[Collected data entries]
--- START ---
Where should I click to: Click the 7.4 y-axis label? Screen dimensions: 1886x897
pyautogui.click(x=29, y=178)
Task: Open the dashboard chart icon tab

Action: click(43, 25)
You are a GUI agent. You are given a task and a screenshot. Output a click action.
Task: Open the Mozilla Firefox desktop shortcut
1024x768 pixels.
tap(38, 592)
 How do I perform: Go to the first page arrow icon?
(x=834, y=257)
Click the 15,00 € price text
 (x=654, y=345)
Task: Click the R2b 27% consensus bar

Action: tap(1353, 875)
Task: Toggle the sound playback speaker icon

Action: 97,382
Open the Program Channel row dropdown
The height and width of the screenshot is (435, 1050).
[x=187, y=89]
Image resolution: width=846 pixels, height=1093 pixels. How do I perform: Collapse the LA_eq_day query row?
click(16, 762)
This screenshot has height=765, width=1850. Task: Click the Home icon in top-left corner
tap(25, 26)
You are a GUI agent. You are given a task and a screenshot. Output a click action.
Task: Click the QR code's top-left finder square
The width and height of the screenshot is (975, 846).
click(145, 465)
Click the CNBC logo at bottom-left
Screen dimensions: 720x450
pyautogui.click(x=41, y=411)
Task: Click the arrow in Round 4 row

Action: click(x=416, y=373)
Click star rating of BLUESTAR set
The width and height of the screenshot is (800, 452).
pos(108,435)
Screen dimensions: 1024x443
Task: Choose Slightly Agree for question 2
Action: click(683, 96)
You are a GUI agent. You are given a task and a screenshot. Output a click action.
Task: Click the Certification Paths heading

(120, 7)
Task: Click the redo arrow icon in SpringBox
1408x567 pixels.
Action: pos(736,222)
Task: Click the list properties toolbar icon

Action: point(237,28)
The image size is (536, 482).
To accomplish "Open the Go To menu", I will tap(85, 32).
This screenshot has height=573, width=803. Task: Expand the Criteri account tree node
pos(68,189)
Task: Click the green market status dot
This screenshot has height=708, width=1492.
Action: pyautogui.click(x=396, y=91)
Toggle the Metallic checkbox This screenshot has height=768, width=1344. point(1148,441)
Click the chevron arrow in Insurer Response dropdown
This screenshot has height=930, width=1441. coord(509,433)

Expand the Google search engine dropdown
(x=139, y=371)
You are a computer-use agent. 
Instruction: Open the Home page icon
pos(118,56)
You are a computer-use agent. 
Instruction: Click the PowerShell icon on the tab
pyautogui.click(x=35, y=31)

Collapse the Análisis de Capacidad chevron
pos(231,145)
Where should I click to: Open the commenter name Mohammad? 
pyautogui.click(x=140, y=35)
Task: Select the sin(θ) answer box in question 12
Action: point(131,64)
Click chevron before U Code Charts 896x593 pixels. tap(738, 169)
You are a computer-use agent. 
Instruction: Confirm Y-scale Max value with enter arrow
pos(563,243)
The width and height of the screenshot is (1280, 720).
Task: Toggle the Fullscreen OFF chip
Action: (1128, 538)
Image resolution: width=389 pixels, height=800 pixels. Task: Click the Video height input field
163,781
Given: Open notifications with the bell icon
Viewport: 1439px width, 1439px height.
--- END ---
Problem to work on:
Above are the records. Print exactly, and only, the lines from the line with "Image resolution: width=846" to the line with "Task: Click the green market status dot", both inclusive.

Written response:
Image resolution: width=846 pixels, height=1093 pixels. How do I perform: Collapse the LA_eq_day query row?
click(16, 762)
This screenshot has height=765, width=1850. Task: Click the Home icon in top-left corner
tap(25, 26)
You are a GUI agent. You are given a task and a screenshot. Output a click action.
Task: Click the QR code's top-left finder square
The width and height of the screenshot is (975, 846).
click(145, 465)
Click the CNBC logo at bottom-left
Screen dimensions: 720x450
pyautogui.click(x=41, y=411)
Task: Click the arrow in Round 4 row

Action: click(x=416, y=373)
Click star rating of BLUESTAR set
The width and height of the screenshot is (800, 452).
pos(108,435)
Screen dimensions: 1024x443
Task: Choose Slightly Agree for question 2
Action: click(683, 96)
You are a GUI agent. You are given a task and a screenshot. Output a click action.
Task: Click the Certification Paths heading

(120, 7)
Task: Click the redo arrow icon in SpringBox
1408x567 pixels.
Action: pos(736,222)
Task: Click the list properties toolbar icon

Action: point(237,28)
The image size is (536, 482).
To accomplish "Open the Go To menu", I will tap(85, 32).
This screenshot has height=573, width=803. Task: Expand the Criteri account tree node
pos(68,189)
Task: Click the green market status dot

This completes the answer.